Pete Van Moorsil, staff to the Joint Legislative Audit and Review Committee, told the House Finance Committee on Jan. 14 that eight tax preferences intended to increase adoption of alternative-fuel vehicles and supporting infrastructure together reduce state revenue by an estimated $98,000,000 in the current biennium.
The preferences include a sales-and-use tax exemption for qualifying alternative-fuel vehicle purchases (the largest, about $53,000,000 in the biennium), a sales-and-use tax exemption for batteries and charging infrastructure, exemptions and credits tied to commercial vehicles and public charging, a sales-and-use exemption for zero-emission buses, and a leasehold excise tax exemption for use of public land for charging infrastructure. To qualify for the principal sales-and-use exemption, a new vehicle must be priced at $45,000 or less (used vehicles $30,000 or less) and meet other eligibility rules; the exempt amount is a partial exemption that declines every two years and is scheduled to expire in August 2025.
JLARC found that the number of alternative-fuel vehicles titled in Washington rose sharply—about 230 percent since the preference became available through the end of 2023—but that the increase cannot be attributed solely to the tax preferences. Department of Licensing data show just over 40,000 vehicles claimed the preference during the review period. Other concurrent factors included falling retail prices for electric vehicles, a wider variety of models, federal and state incentives, and expansion of public charging: JLARC counted more than 3,000 additional public electric chargers in the same period. JLARC therefore concluded that the preferences’ objective (to increase alternative-fuel vehicle titles in the state) has been met in aggregate but that the preferences’ specific contribution is unclear.
Because the principal exemption has been diminishing in value and several other incentives and market changes have occurred, JLARC recommended the Legislature determine whether to continue the eight preferences, and if so, at what level or under what modifications. JLARC also recommended that the Legislature consult the Electric Vehicle Coordinating Council, chaired by the Departments of Commerce and Transportation, before making statutory changes. The Department of Commerce provided comments supporting JLARC’s recommendation and suggested shifting some limited state funds from tax expenditures to rebate programs, aligning the sales-and-use tax exemption with the state’s instant rebate program, and working with state agencies to incentivize zero-emission school and transit buses.
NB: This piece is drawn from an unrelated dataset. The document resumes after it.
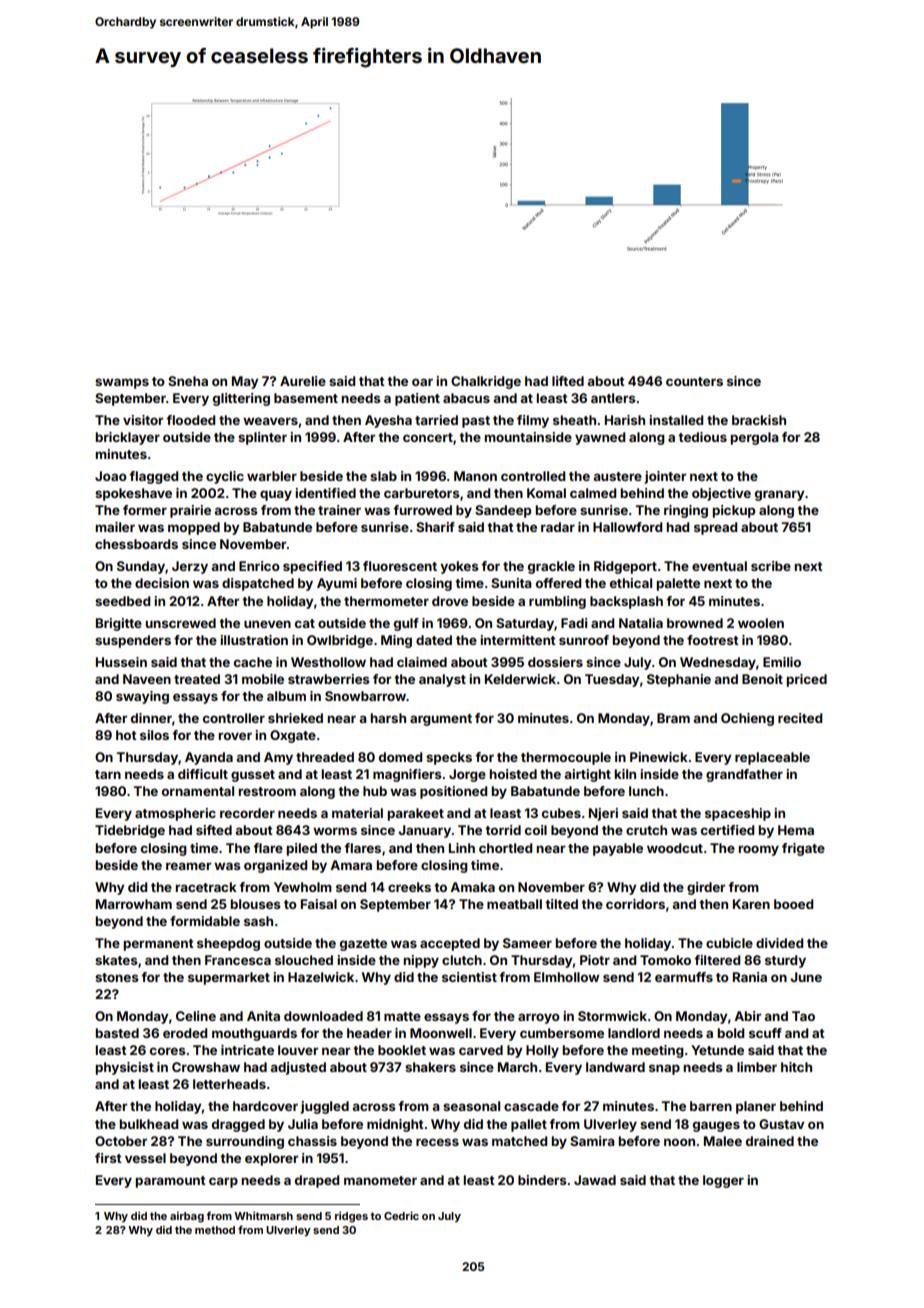 This document has height=1308, width=924. Describe the element at coordinates (665, 960) in the document. I see `Tomoko` at that location.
Committee members were also briefed on qualification details and the timing for proposed substitutes and amendments to tax policy; Chair April Berg reminded members of the committee’s distinct timing rules for releasing substitute and amendment drafts. The preferences reviewed have varying expiration dates; the earliest expires July–August 2025, which JLARC flagged as a near-term decision point for the Legislature.
Legislative staff and JLARC told the committee that if the Legislature chooses to continue any preference it should clarify the performance metric it expects (for example, a target number of titled zero-emission vehicles or chargers), because the current performance statements do not define distinct continuing thresholds for recommending continuation versus termination.
The committee received JLARC’s findings to inform potential bills in the 2025 session. JLARC’s full review, including data tables and methodology, is available in the JLARC report referenced in the committee materials.